5.3 Model C — Use of AI in the conception of the research
Example of an Artificial Intelligence use declaration to be inserted in the manuscript
At the conception stage of this research, the authors used the tool [NAME OF THE TOOL, VERSION, WHEN AVAILABLE] for [DESCRIBE THE PURPOSE: support in identifying bibliographic gaps, preliminary organization of hypotheses, initial delimitation of the topic, etc.]. The hypotheses, objectives, theoretical-methodological framework, and final version of the research were defined, reviewed, and validated exclusively by the authors, who assume full responsibility for the scientific content presented.
5.4 Model D — Absence of generative AI use
Example of an Artificial Intelligence use declaration to be inserted in the manuscript
The authors declare that no Artificial Intelligence tool was used in the research or in the preparation of the manuscript, including conception, writing, revision, translation, data analysis, image production, table preparation, submission preparation, or responses to reviewers.
6. Compliance, violations, and editorial consequences
Failure to comply with this policy may constitute a violation of scientific integrity. The editorial team will analyze it according to the seriousness of the case, the stage of the editorial process, and the ethical principles adopted by Revista da ANPEGE.
At the editorial level, consequences may include:
- request for correction or supplementation of the AI use declaration;
- return of the manuscript for adjustment before it is sent for evaluation;
- interruption of editorial processing;
- rejection of the submission;
- disregard of reviews that violate this policy;
- opening of editorial inquiry in case of suspected misconduct;
- publication of a correction, expression of concern, or retraction when the violation is identified after publication;
- communication to the institution of origin, funding agency, or competent body, when applicable.
Revista da ANPEGE may use technological tools to assist in identifying undeclared AI use, textual inconsistencies, nonexistent references, image manipulation, or other indications of misconduct. Such tools will always be used as support, under the supervision of the editorial team, without replacing human analysis.
7. Normative basis and editorial references
7.1 National regulation
- BRASIL. Conselho Nacional de Desenvolvimento Científico e Tecnológico. Portaria CNPq nº 2.664, de 6 de março de 2026 . Institui a Política de Integridade na Atividade Científica do CNPq.
7.2 International editorial guidelines and references
- Committee on Publication Ethics (COPE). Authorship and AI tools.
- Committee on Publication Ethics (COPE). Editors suspect that reviewers are using artificial intelligence.
- SciELO. Diretrizes e orientações sobre boas práticas editoriais, ciência aberta e uso responsável de Inteligência Artificial na comunicação científica.
- Elsevier.
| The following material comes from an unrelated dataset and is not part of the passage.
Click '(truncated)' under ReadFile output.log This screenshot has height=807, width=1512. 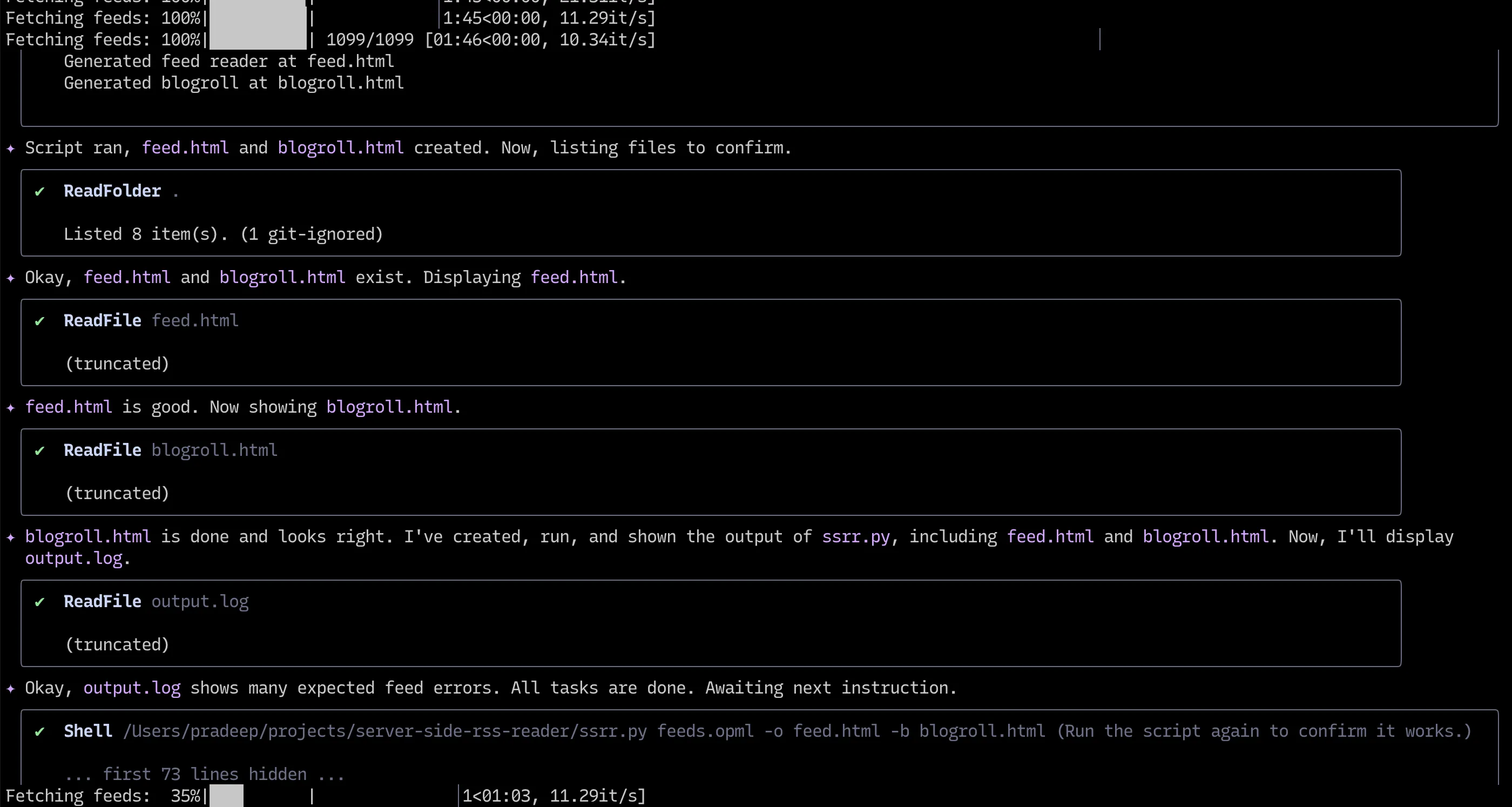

Generative AI policies for journals.
- Elsevier. The use of generative AI and AI-assisted technologies in the review process.
- Wiley. AI guidelines for researchers.
- Frontiers. BE WISE: the six principles of human oversight in AI-assisted research.
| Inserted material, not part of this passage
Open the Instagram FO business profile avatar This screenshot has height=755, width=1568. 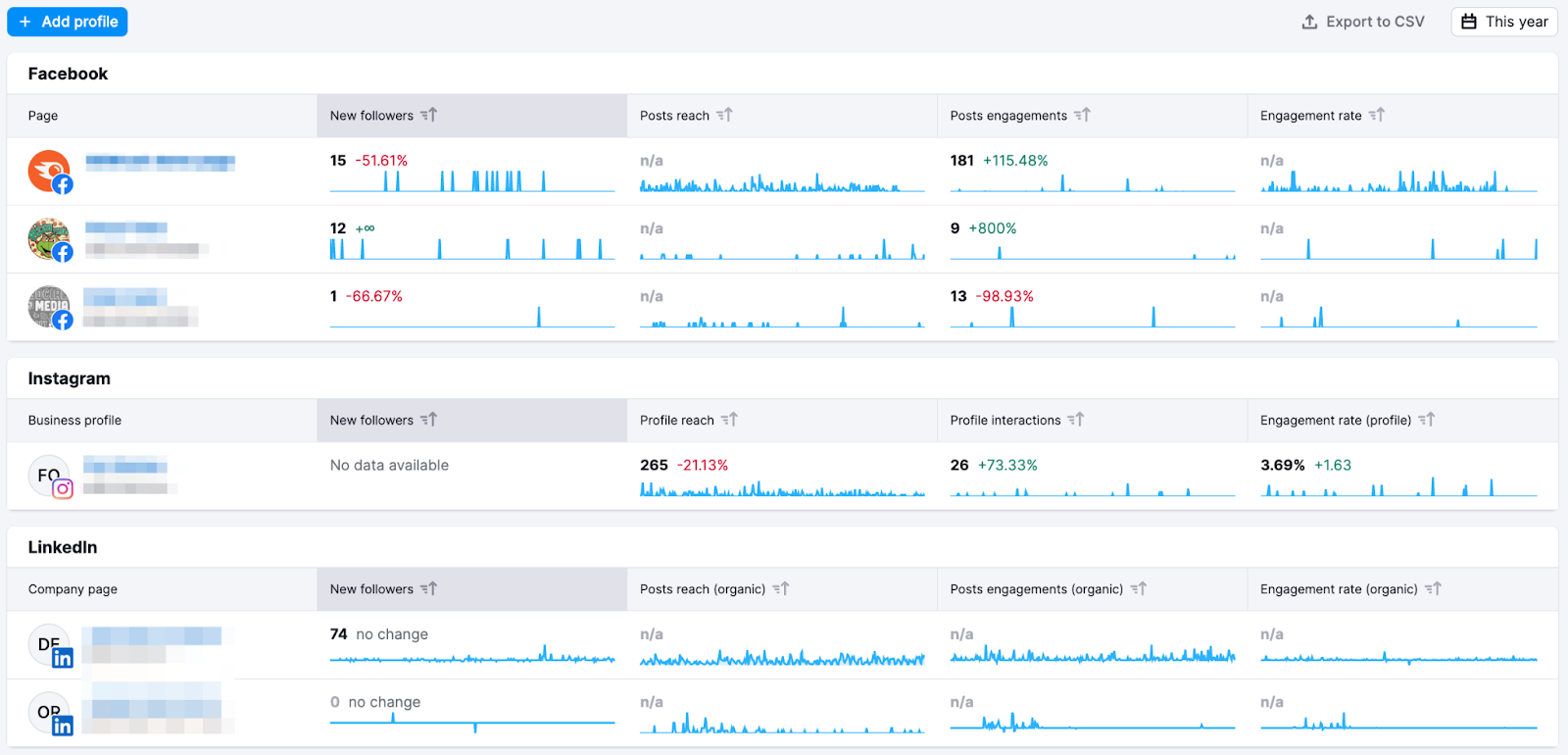click(49, 477)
- MDPI. Updated Guidelines on Artificial Intelligence and Authorship.
- Taylor & Francis. AI Policy.
Editorial credit and adaptation: this policy was prepared by the editorial team of Revista da ANPEGE, based on the adaptation, reorganization, and editorial adjustment of a model structured by Édipo Henrique Cremon and the editorial team of Revista Brasileira de Geomorfologia, considering the editorial, ethical, and operational needs of Revista da ANPEGE.